Job fumed with rage. “Way-o Americans. There was no need to give him a tip.”

“Job, must you shame yourself wherever you go?” Emeka turned on the radio. A scratchy horn announced the beginning of a jazz song.

They turned onto a narrow road. Weeds snapped across the beams of light. Job gazed out the window. He did not want to play Emeka’s games of diplomacy. He had been an accomplice many times, but today needed to be different. It was the arrogance in the man’s action. How easy it would have been for him to simply fill the tank properly, just as it would have been easy for those men to expose Cheryl for the fraud she was.

And Job knew Emeka. He was just the way Job imagined Samuel would have been, if he had lived, if he had reached America instead of Job, like their father had planned. Perhaps it was Samuel’s arrogance that had killed him in the end, not any bullet. Perhaps in some strange way this was why Job had remained friends with Emeka all these years. After all, he reminded himself, he had not, in nearly a year, been able to admit to Emeka that he had flunked out of school. He could not be Emeka’s joke to Gladys over dinner. He could not be the joke of his hometown in Nigeria. He could not be his mother’s pity and his father’s failure. Because of this, Job and Emeka still met in the student union lounge several times a month to discuss their classes. “You have made your point.”

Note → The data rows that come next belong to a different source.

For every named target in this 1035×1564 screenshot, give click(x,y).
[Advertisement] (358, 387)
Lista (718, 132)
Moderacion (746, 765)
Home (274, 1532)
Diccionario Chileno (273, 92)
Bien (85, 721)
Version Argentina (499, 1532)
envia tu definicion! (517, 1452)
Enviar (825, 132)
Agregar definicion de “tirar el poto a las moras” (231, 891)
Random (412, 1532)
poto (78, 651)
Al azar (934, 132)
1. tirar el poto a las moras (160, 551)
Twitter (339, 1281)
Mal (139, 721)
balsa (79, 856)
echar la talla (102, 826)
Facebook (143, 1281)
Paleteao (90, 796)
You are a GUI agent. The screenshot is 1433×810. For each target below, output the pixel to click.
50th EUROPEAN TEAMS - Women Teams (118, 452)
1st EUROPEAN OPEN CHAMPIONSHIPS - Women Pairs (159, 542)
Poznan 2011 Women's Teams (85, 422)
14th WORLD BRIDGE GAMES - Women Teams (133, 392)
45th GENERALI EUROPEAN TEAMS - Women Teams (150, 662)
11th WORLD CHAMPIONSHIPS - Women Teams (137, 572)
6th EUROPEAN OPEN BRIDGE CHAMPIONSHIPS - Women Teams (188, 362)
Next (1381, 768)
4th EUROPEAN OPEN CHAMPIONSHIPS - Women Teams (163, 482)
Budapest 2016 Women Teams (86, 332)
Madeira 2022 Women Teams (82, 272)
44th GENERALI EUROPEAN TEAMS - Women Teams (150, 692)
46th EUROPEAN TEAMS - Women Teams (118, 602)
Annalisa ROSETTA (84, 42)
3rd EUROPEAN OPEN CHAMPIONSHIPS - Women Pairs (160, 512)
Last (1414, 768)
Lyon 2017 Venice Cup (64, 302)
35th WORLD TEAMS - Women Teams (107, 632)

Emeka whistled with the song’s horn section and tapped his palm on the steering wheel in time with the drums. “So, you say this American woman asked to blow job you?” Emeka asked.

A small smile widened on Job’s lips. “I’m not lying.”

Emeka pulled a finger along his mustache. “Hey! American woman!” The familiar joviality had returned. “What did you say when she offered?”

Job laughed heartily. “You know the answer.”

Emeka turned to him. “You said yes, no?”

Job fell back in his seat. “I am a man.” After a pause, he added, “Of course I said yes.”

“Where did you take her?”

Job had not thought so far ahead. “I took her behind the car.” He paused. “She insisted.”

“Hmm.” Emeka sighed. “Me, no thanks.” He turned his head swiftly from side to side.

It was Job’s turn to react with shock. “What is wrong with your head?” Job asked. “An American, tall-legged blonde.”

“Only a fool would combine his business with his pleasures.” Emeka spat out the side of the window. “Have I not taught you well? America is for business. Marry, bury, and retire in Nigeria.” They had just pulled into his driveway, the gravel crunching under the car’s tires.

Inside, the house was silent and still, each child asleep and King Sunny Adé at rest. Gladys received the milk. “What has taken you so long, oh?”

“My wife, Job has been looking for trouble,” he said. With a small wink in Job’s direction, he added, “First he begins by harassing the store clerk. You see, if it had not been for me, World War III would begin today.”

Job sulked. “Your husband is a United Nations peacekeeper.”

Gladys smirked but said nothing. Instead, she poured some milk into a pot and set it to boil on the stove.

When he had her full attention, Emeka continued. “My dear, you will never imagine the disgusting ideas in this man’s head.”

Gladys drained a tin of Ovaltine into the boiling pot. She stirred slowly.

“Imagine, sleeping with an American whore,” Emeka said.

“Eh?” Gladys turned a startled gaze in Job’s direction that sank into deeper and deeper levels of disgust.

“Yes, Job,” Emeka said. He spoke evenly, like Brokaw reporting the news. “Tell my wife about how you took the whore behind a car.”

It was as if Gladys was staring into a pot of urine and feces. Job withered under her glare. He could not call Emeka a liar in front of his own wife, yet he had no words for himself. What could he say in his defense?